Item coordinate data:
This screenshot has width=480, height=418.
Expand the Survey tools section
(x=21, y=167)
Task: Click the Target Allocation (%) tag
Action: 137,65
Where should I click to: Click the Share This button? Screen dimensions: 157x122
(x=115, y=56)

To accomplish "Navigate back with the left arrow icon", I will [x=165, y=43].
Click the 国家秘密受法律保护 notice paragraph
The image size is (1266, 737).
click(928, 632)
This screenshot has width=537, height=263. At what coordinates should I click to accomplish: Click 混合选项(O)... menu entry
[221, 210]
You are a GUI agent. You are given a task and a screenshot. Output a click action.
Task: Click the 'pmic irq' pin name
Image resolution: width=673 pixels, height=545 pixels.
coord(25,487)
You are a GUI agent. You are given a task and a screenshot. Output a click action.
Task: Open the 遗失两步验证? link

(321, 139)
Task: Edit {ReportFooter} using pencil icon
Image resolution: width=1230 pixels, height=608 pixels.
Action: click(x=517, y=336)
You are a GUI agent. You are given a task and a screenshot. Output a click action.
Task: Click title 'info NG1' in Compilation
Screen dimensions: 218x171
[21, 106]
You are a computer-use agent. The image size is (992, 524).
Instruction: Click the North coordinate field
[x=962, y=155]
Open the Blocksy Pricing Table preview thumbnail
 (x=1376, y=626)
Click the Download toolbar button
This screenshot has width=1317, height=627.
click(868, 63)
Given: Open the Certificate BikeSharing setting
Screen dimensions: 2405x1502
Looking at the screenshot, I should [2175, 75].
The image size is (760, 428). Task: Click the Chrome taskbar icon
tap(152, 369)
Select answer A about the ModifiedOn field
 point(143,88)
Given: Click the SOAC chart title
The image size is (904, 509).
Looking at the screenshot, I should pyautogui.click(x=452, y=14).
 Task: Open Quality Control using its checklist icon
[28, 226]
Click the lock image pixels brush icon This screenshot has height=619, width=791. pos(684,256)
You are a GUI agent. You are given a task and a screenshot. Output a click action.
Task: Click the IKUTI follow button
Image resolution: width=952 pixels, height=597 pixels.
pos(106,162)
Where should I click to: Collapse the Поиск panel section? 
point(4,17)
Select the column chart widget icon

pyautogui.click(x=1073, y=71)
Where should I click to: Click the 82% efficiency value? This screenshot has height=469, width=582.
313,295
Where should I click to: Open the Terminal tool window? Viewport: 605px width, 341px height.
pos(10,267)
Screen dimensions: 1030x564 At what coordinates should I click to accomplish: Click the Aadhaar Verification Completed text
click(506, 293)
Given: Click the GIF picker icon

**Requirement**
Quote everything from the start of the records down through the line that contains "click(868, 63)", keeping every line unchanged.

**Reply**
This screenshot has width=480, height=418.
Expand the Survey tools section
(x=21, y=167)
Task: Click the Target Allocation (%) tag
Action: 137,65
Where should I click to: Click the Share This button? Screen dimensions: 157x122
(x=115, y=56)

To accomplish "Navigate back with the left arrow icon", I will [x=165, y=43].
Click the 国家秘密受法律保护 notice paragraph
The image size is (1266, 737).
click(928, 632)
This screenshot has width=537, height=263. At what coordinates should I click to accomplish: Click 混合选项(O)... menu entry
[221, 210]
You are a GUI agent. You are given a task and a screenshot. Output a click action.
Task: Click the 'pmic irq' pin name
Image resolution: width=673 pixels, height=545 pixels.
coord(25,487)
You are a GUI agent. You are given a task and a screenshot. Output a click action.
Task: Open the 遗失两步验证? link

(321, 139)
Task: Edit {ReportFooter} using pencil icon
Image resolution: width=1230 pixels, height=608 pixels.
Action: click(x=517, y=336)
You are a GUI agent. You are given a task and a screenshot. Output a click action.
Task: Click title 'info NG1' in Compilation
Screen dimensions: 218x171
[21, 106]
You are a computer-use agent. The image size is (992, 524).
Instruction: Click the North coordinate field
[x=962, y=155]
Open the Blocksy Pricing Table preview thumbnail
 (x=1376, y=626)
Click the Download toolbar button
This screenshot has width=1317, height=627.
click(868, 63)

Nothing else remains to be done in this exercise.